To start with I will fully admit this is not my regular sort of post- most of what I bring to this space is of the fun and fluffy variety- today is a different story. As many of my close friends already know my Grandma passed away this week- after this statement is where I get stuck as to what to say. There is so much I want the world to know about my Grandma- like how even in the grips of a debilitating disease she coloured in children's colouring books like she was sketching in an art class- selecting colours and shading as though the lines she filled in where not already there at all. My Grandma had Alzheimer's and it sucked- big time.

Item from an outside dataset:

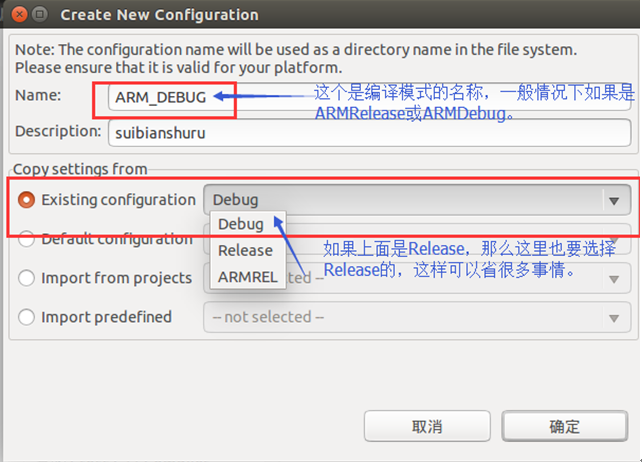Image resolution: width=642 pixels, height=462 pixels.
Task: Expand the Import from projects dropdown arrow
Action: click(614, 279)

Going back to before she was sick when she was just Grandma is easy to do- there is in our case a before she was sick and an after she was sick. Our Grandma was the lady people liked to be around- her neighbours loved her for her kindness as much as they did for her legendary garden- she used to let us put tablespoons of sugar on our cornflakes- she let us watch cable TV- she got her ears pierecd when my sister and I did. She was just always our Grandma.
Just as I was emerging out of the self involved cocoon of adolescents it was discovered that maybe my Grandma wasn't really all right- she barricaded her basement door- convinced someone was trying to break in- leaving food to rot in the fridge- wearing the same clothes for days on end. The signs were there even before but no one noticed- two birthday cards was a sign- forgetting how to spell my name was a sign. By the time I got married it was evident she had Alzheimer's- by the time my first child came along she couldn't speak- and yet she lingered as her body was strong even though her mind perhaps was not.
She taught me how to love unconditionally- she was our soft place to fall when life got bumpy. She taught me how to observe- birds, plants, the weather- just sit and watch. She taught me how to paint a water lily. She taught me how to sew doll clothes. She taught me to save string and elastics and bread clips. She taught me it was OK to be a lady and still enjoy a beer straight out of the bottle.
I often wonder what I missed out on- I see my own nieces are so caviller in their relationship with my Mother In Law and I want to scream "you don't know how lucky you are- your Grandma is right here and she is young and healthy!" I am envious- yes. I feel ripped off- Alzheimer's stole my Grandma and any relationship I might have had with her as an adult. Mostly I just feel sad though- sad for my Mom- sad because the Okanagan Valley is not quite the same this week.
Alzheimer's you suck- no one really talks about what this disease actually is like- how it can last for decades. Its something that is quietly talked about behind closed doors by families directly affected- generally not spoken about in polite society- but if you mention Alzheimer's you don't have to look far to find someone affected. This disease is you and me- there are over five million Americans living with Alzheimer's- 1 in 3 seniors will die with Alzheimer's- it is the 6th leading cause of death.
Friends it is Friday- ours will be anything but quiet- full of family- lots of cousins- lots of fine boxed wine- lots of happy memories. I encourage you all this weekend to love on your own family- embrace those closest. Much peace and love Friends- Happy Friday!